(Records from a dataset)

--------

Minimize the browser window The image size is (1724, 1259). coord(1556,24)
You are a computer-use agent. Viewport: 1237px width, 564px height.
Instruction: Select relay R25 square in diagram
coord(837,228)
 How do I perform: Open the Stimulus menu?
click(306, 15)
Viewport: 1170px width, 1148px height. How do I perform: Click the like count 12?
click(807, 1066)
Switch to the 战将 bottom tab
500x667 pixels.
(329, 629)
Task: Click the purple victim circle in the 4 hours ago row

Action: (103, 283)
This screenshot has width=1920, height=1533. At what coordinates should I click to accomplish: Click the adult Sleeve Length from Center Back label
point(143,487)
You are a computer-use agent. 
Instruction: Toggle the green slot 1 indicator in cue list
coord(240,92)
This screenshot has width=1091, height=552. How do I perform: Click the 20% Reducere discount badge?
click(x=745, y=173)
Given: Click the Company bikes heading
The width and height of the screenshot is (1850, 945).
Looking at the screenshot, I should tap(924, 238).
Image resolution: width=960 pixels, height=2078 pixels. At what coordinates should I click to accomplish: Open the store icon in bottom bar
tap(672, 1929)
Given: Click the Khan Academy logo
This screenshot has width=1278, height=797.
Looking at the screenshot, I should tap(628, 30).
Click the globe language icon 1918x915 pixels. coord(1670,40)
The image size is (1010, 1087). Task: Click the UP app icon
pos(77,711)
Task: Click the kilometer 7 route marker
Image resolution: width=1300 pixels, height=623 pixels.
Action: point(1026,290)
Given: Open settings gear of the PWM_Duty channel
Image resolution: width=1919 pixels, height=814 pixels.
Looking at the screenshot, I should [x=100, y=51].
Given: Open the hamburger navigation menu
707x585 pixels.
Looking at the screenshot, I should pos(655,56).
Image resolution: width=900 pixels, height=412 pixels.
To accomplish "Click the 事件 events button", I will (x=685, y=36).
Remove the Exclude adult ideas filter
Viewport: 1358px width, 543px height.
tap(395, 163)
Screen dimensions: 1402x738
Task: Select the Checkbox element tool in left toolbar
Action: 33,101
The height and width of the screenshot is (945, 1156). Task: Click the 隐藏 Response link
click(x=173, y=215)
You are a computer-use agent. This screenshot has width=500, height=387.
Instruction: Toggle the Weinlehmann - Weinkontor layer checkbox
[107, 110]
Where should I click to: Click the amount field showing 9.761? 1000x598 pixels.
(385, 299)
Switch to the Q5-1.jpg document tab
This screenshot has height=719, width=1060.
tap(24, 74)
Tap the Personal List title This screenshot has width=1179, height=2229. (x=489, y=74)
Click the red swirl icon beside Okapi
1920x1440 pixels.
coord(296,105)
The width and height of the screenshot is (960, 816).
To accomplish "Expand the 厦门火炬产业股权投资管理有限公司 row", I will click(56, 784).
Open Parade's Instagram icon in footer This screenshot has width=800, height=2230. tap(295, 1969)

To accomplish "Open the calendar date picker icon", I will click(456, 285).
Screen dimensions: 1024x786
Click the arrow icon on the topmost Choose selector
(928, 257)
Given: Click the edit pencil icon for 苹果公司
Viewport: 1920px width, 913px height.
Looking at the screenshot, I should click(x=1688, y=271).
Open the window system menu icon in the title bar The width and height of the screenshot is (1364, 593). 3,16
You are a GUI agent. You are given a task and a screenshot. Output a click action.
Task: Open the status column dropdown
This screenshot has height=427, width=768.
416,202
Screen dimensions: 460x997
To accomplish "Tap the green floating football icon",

--------

• _What is required_:
Your job is to return all lines above that hold the word "computer".

• _Result of the exercise_:
You are a computer-use agent. Viewport: 1237px width, 564px height.
You are a computer-use agent. 
You are a computer-use agent. This screenshot has width=500, height=387.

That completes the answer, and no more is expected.